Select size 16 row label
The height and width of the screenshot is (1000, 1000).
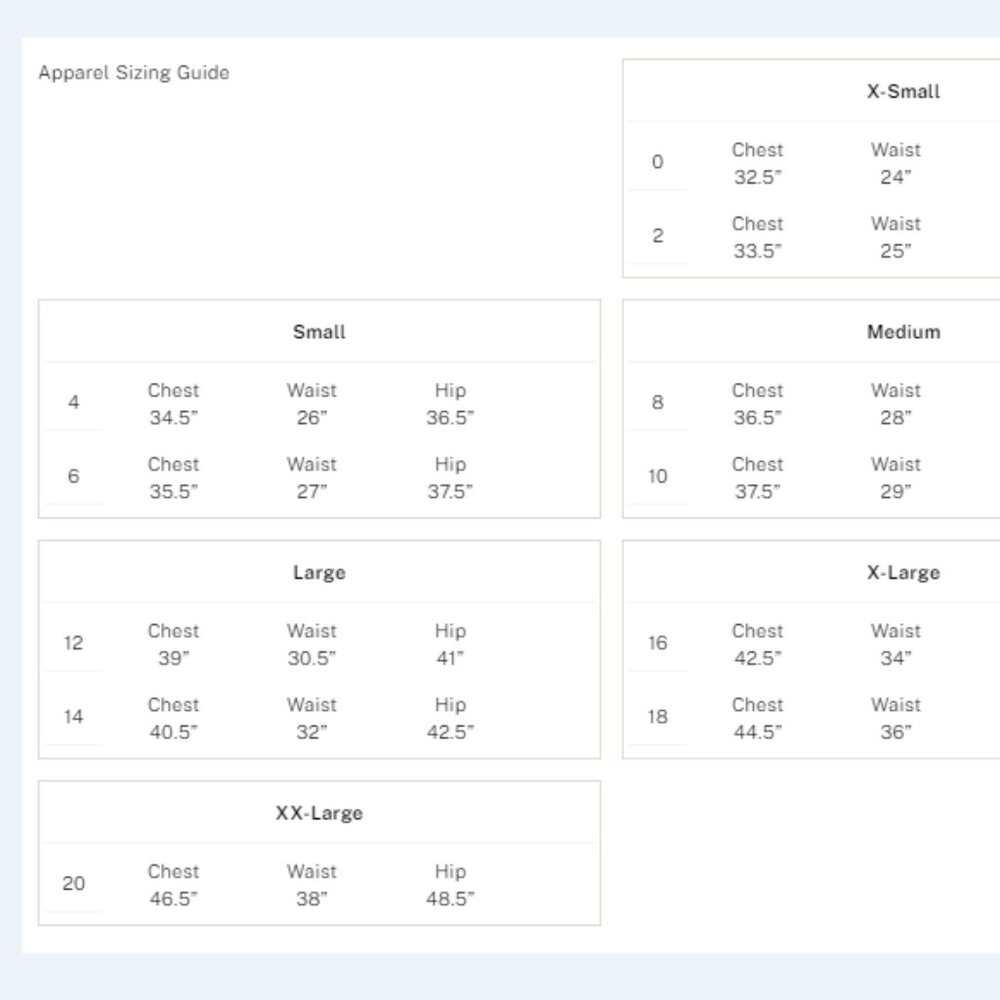(x=658, y=643)
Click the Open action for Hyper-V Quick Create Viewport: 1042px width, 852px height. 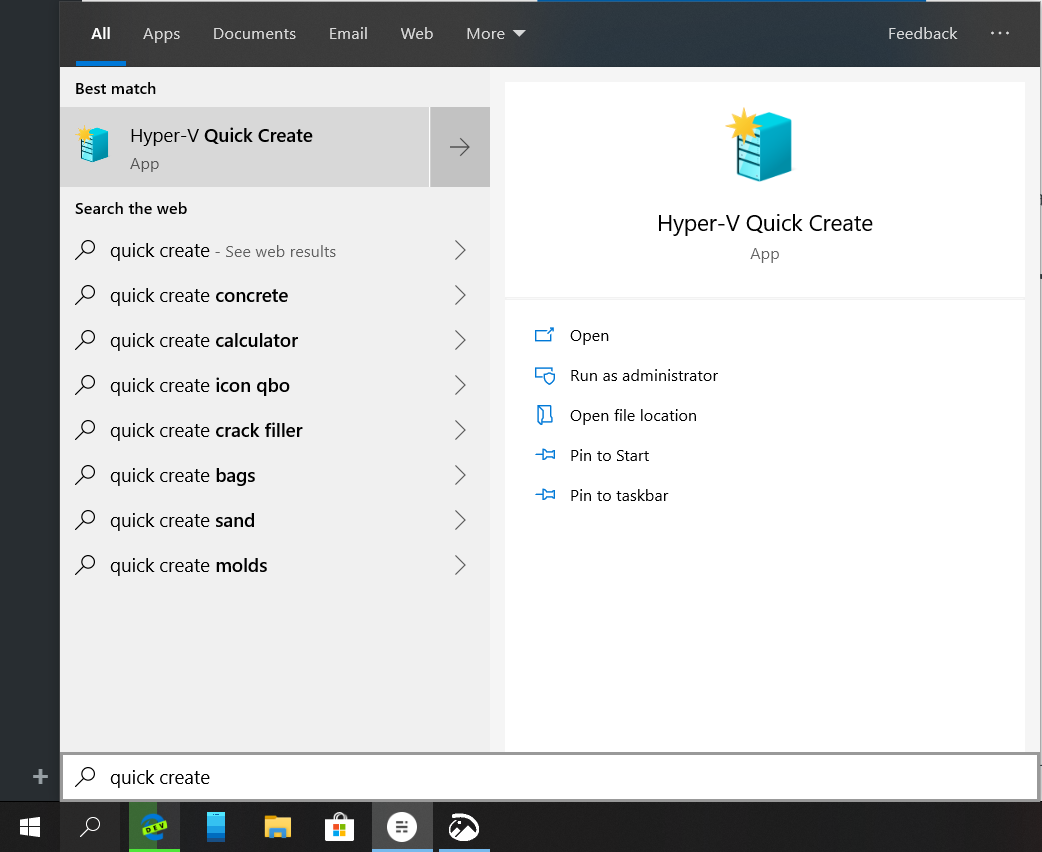[589, 335]
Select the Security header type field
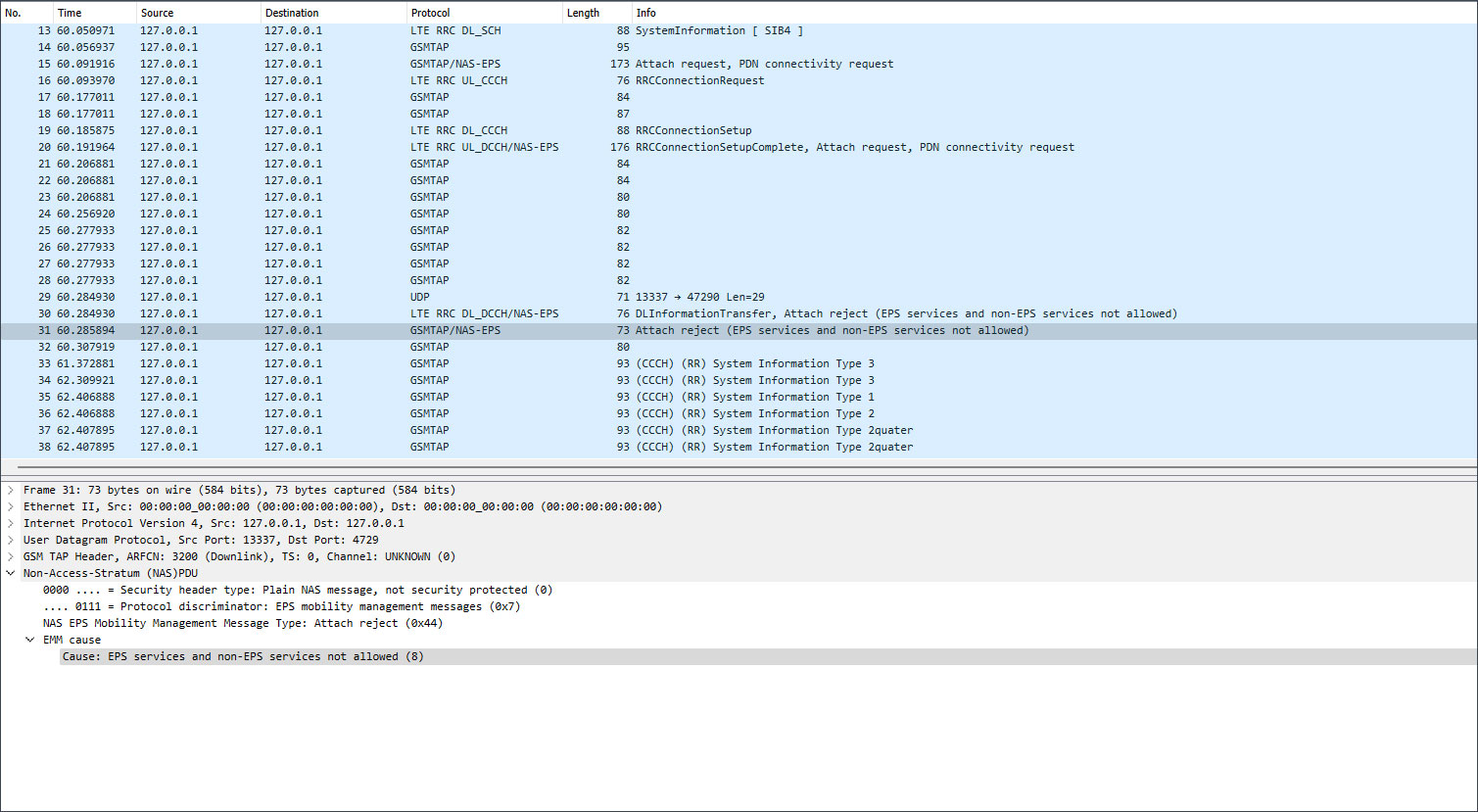This screenshot has width=1478, height=812. click(x=294, y=590)
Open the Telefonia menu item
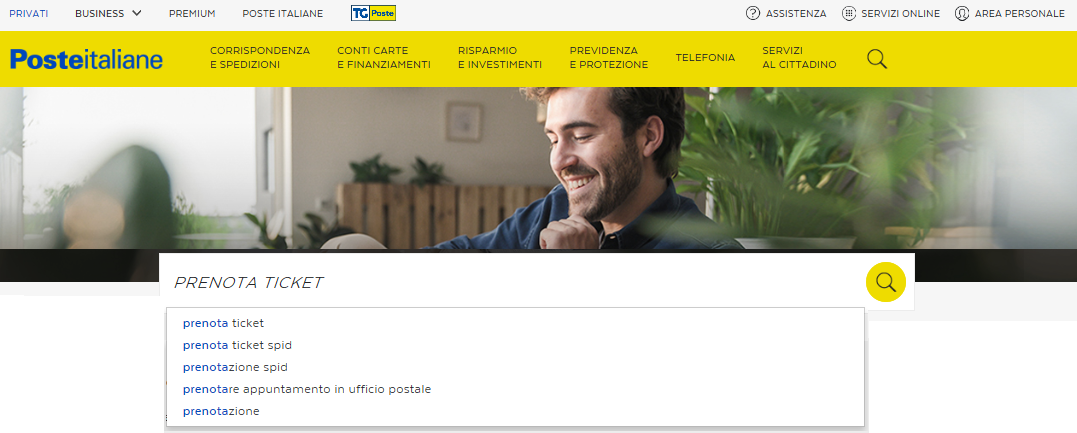The height and width of the screenshot is (433, 1077). click(x=705, y=58)
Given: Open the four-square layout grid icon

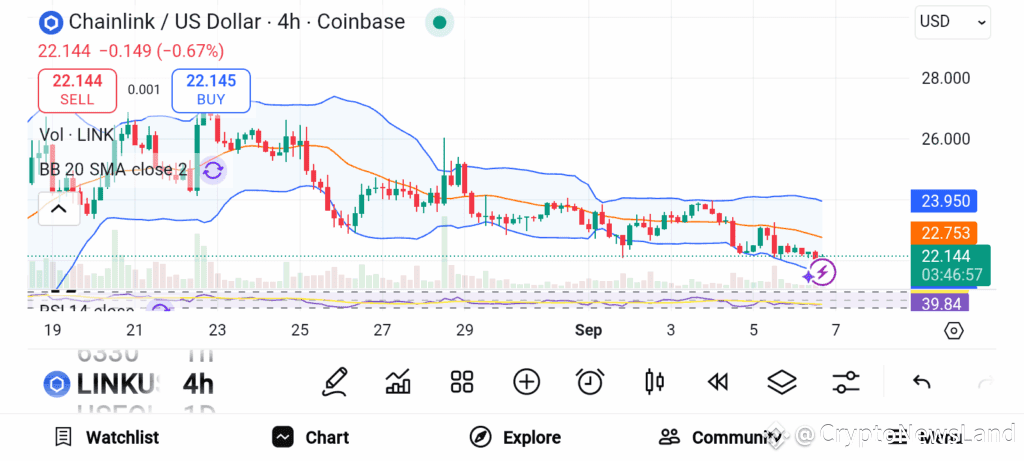Looking at the screenshot, I should [462, 382].
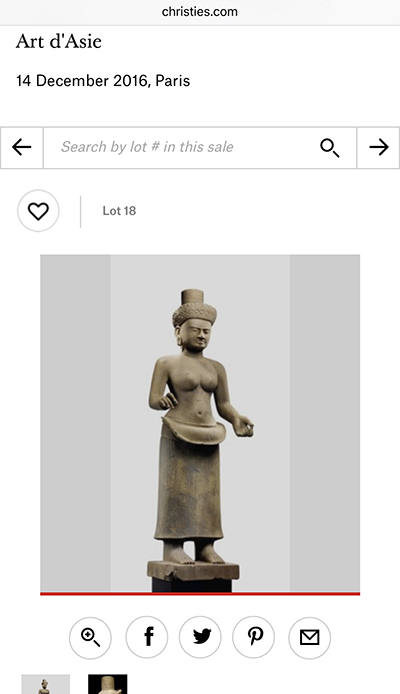Zoom into the lot image
The height and width of the screenshot is (694, 400).
pyautogui.click(x=90, y=638)
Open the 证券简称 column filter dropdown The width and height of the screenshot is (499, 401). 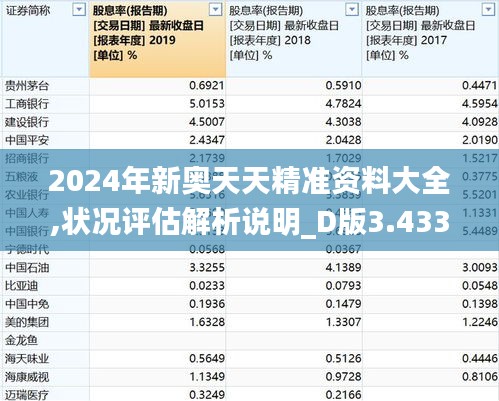[79, 10]
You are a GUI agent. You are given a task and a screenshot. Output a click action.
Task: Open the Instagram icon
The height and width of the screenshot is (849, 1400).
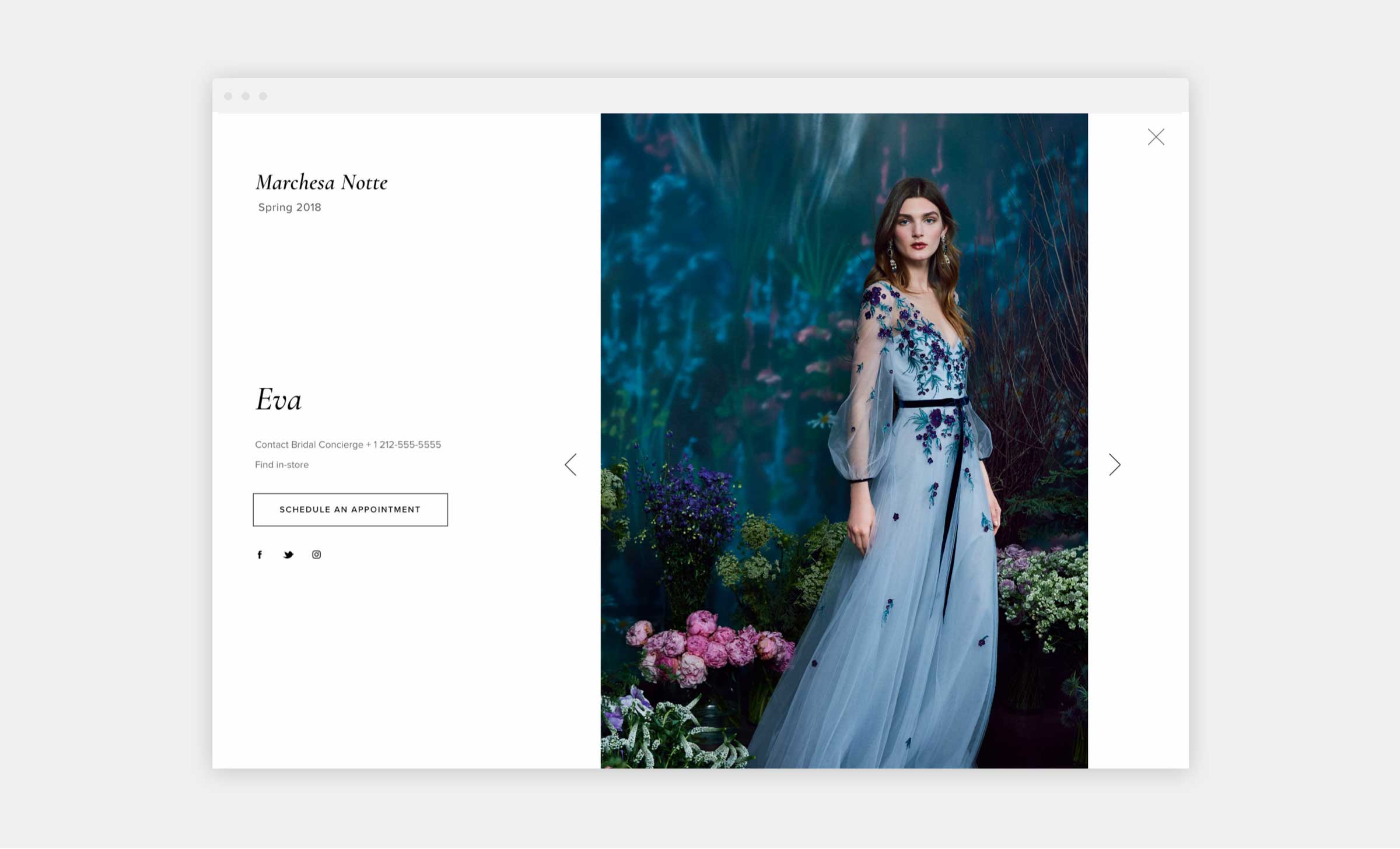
━━━━━━
Copy out every line of the rows above that contains the word "Select". Case matters, so only lines with that capitalization count.

Select size 16 row label
Select the Security header type field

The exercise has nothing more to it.